Excerpted passage
We all know there’s no success without hard work. It’s important to work hard and utilize your hours to maximize your productivity. Those of us who are looking to impress our managers and get that promotion — and a pay raise— are more than willing to stay at the office longer and take on more work assignments.
Unfortunately, when we take on more than we can really deal with, it’s easy to neglect our wellbeing. In the end, working too hard wears us out… body and mind.
When we experience burnout, we feel stress symptoms like exhaustion, irritation, anxiety, as well as self-deprecating feelings of failure and ineffectiveness. We stop functioning efficiently, making all the extra time we put into work worthless. Don’t worry. You can avoid the terrible symptoms of work-related burnout. Here are a few signs you may be overworking yourself.
You Feel Exhausted
If you work from home, it can be extremely hard to set boundaries. Working from your personal desk or your kitchen table can mean losing track of time until you’ve worked 10 hours straight. Make your home your happy place again, and take the work stress to a personal hot desk.

Given information

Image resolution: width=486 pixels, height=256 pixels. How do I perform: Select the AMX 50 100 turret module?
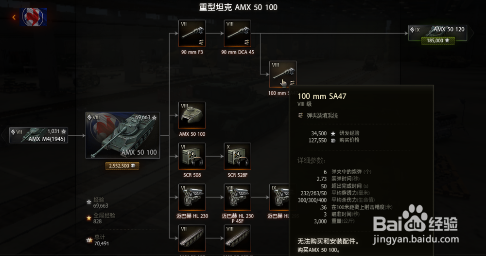coord(192,115)
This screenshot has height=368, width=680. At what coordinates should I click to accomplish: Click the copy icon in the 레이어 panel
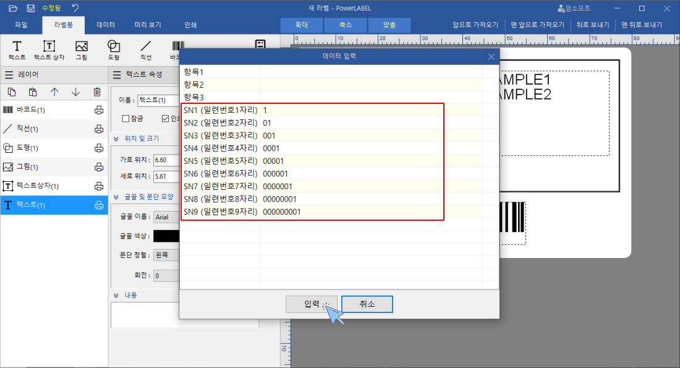(x=12, y=92)
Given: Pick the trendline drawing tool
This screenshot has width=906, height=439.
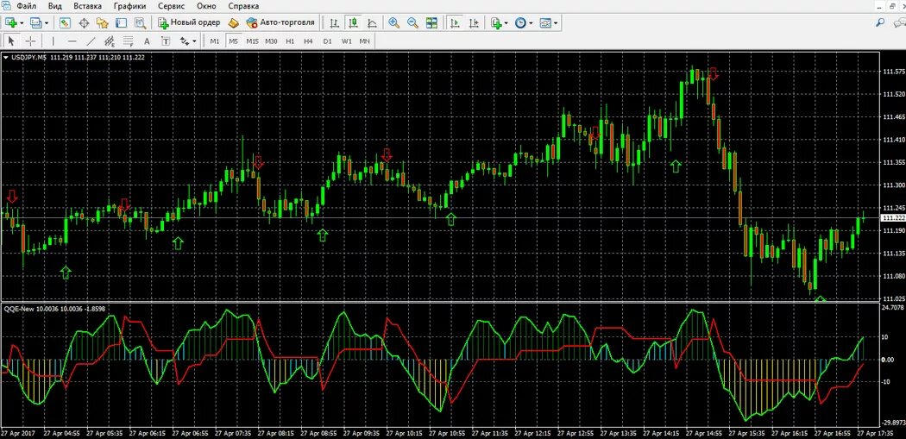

What is needed
Continue the article on the signs of overworking and burnout, starting after its final sentence.

Response to the exercise
It’s no surprise that you’ll begin to feel exhausted when you put in more hours than you should. If you’re spending too much energy that you’re able to take in with rest and food, you’ll tire out. Emotional exhaustion due to work will leave you to feel irritated and even upset at the thought of completing assignments, and even interacting with coworkers.
Have you been feeling sluggish or groggy at work? Limit the hours of the workday by doing what you can during your office hours —not during your commute or in your living room at home. Prioritize your most important assignments, and begin completing them at the start of your day. If you can’t finish everything you set out to do, you can save your less important projects for the next day. Take your hours at home and your weekends to relax!
You Can’t Sleep
That’s right—as backward as it sounds, working too hard can actually prevent you from a good night’s rest. Taking on such a heavy workload can be very overstimulating. When you get to bed after a highly eventful day, you might find yourself staring at your ceiling while your brain tries to process all that you’ve done. Taking on too much on a daily basis can also cause future-oriented anxiety about the tasks you need to complete on your next workday.
Getting a good night’s rest is sometimes easier said than done. You can ask your doctor for a prescription sleep aid like Ambien or Lunesta, but they often come with side effects like dizziness, daytime drowsiness, the possibility of memory loss, and even risk of addiction. There are a number of ways you can tire yourself out. If you want to get our 8 hours, stay away from your TV and phone and try meditation to help empty your mind, and relax your thoughts. Stay away from caffeine in the evening, and stick to more calming drinks like room-temperature water, and caffeine-free teas.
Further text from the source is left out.